MDMA or ecstasy, as it is more commonly known, frequently appears in the news after its misuse at a rave or music festival. But if administered properly and therapeutically, it can act as a lifesaver for people suffering from stress or other mental afflictions.
According to a report on website The Conversation, scientific research is increasingly pointing to psychedelic drugs like psilocybin and MDMA (methylenedioxymethamphetamine) as more viable options, given that some antidepressants, which an estimated 1 in 10 Australians are taking, might be no more effective than a placebo.
According to the article, research from John Hopkins School of Medicine in the US has shown psilocybin could reliably induce mystical states leading to positive changes in personality such as openness and sociability.
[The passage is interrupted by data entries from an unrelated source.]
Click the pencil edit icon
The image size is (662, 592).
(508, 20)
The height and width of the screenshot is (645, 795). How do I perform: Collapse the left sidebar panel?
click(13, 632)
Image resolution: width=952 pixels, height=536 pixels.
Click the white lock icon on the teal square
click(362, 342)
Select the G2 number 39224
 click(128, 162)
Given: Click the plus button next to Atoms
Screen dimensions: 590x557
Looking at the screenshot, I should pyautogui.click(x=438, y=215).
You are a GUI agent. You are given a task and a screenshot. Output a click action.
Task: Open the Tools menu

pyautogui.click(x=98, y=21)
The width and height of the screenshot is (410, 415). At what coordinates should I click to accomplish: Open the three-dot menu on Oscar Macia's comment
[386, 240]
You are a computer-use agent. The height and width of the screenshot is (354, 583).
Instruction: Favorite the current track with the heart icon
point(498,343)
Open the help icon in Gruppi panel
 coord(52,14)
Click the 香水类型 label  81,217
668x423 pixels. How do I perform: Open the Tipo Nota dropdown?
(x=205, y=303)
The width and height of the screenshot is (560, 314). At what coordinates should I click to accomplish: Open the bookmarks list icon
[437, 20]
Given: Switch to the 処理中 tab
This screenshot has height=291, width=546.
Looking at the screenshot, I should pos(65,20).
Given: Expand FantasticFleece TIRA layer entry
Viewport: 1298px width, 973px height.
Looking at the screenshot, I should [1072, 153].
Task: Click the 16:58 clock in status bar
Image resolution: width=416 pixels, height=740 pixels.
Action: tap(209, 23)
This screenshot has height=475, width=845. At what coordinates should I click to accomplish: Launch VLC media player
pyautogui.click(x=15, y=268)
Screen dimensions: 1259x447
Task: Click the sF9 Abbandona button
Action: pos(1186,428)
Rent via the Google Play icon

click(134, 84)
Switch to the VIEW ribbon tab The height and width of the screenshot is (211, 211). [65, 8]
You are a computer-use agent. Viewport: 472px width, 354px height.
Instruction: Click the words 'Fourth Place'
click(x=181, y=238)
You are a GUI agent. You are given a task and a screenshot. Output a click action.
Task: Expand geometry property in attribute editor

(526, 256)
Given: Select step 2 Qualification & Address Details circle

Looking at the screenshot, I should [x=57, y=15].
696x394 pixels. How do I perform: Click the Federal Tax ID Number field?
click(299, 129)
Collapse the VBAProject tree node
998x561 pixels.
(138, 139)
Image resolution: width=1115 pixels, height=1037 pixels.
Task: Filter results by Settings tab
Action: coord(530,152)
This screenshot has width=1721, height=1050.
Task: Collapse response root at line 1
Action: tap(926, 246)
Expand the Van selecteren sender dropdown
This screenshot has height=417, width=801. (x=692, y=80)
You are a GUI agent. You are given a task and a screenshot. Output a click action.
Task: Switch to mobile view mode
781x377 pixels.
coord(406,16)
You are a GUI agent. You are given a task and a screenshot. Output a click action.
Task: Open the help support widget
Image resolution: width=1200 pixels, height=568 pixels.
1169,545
Psychotherapists at UCLA harnessed these effects to reduce anxiety and depression in people with terminal cancer, The Conversation reported.
It also revealed that researchers across the USA, Switzerland, Canada and Israel had achieved promising results treating PTSD with psychotherapy (“talk therapy” guided by trained therapists) assisted by MDMA. Click here to read more from The Conversation’s fascinating article.
Indeed, according to a report from Newsweek, Israel’s Ministry of Health has approved the use of MDMA for use on dozens of patients. While the drug is still considered illegal and dangerous for recreational use, it is now being administered as treatment for compassionate use, meaning drugs that are still in the development phase being made available to patients outside of a clinical trial due to a lack of other options.
In Australia, up to 12% of the population experiences PTSD symptoms at some stage in their lives. The disorder is characterised by flashbacks, anxiety, or dissociation. Such experiences can lead a person to erratic behaviour, substance abuse, and even suicide, Newsweek reported.
So how does MDMA actually help? It floods the central nervous system with serotonin, producing strong feelings of euphoria that can last for over eight hours. This is why it is popular on the party circuit as it sustains partygoers all night.
In the US, MDMA-assisted psychotherapy, which reports say may help to create a stronger bond between patient and psychotherapist, is currently undergoing phase III clinical trials for the treatment of PTSD. If these demonstrate that it is effective with acceptable levels of safety, FDA approval could be expected by as early as 2021, Newsweek reported.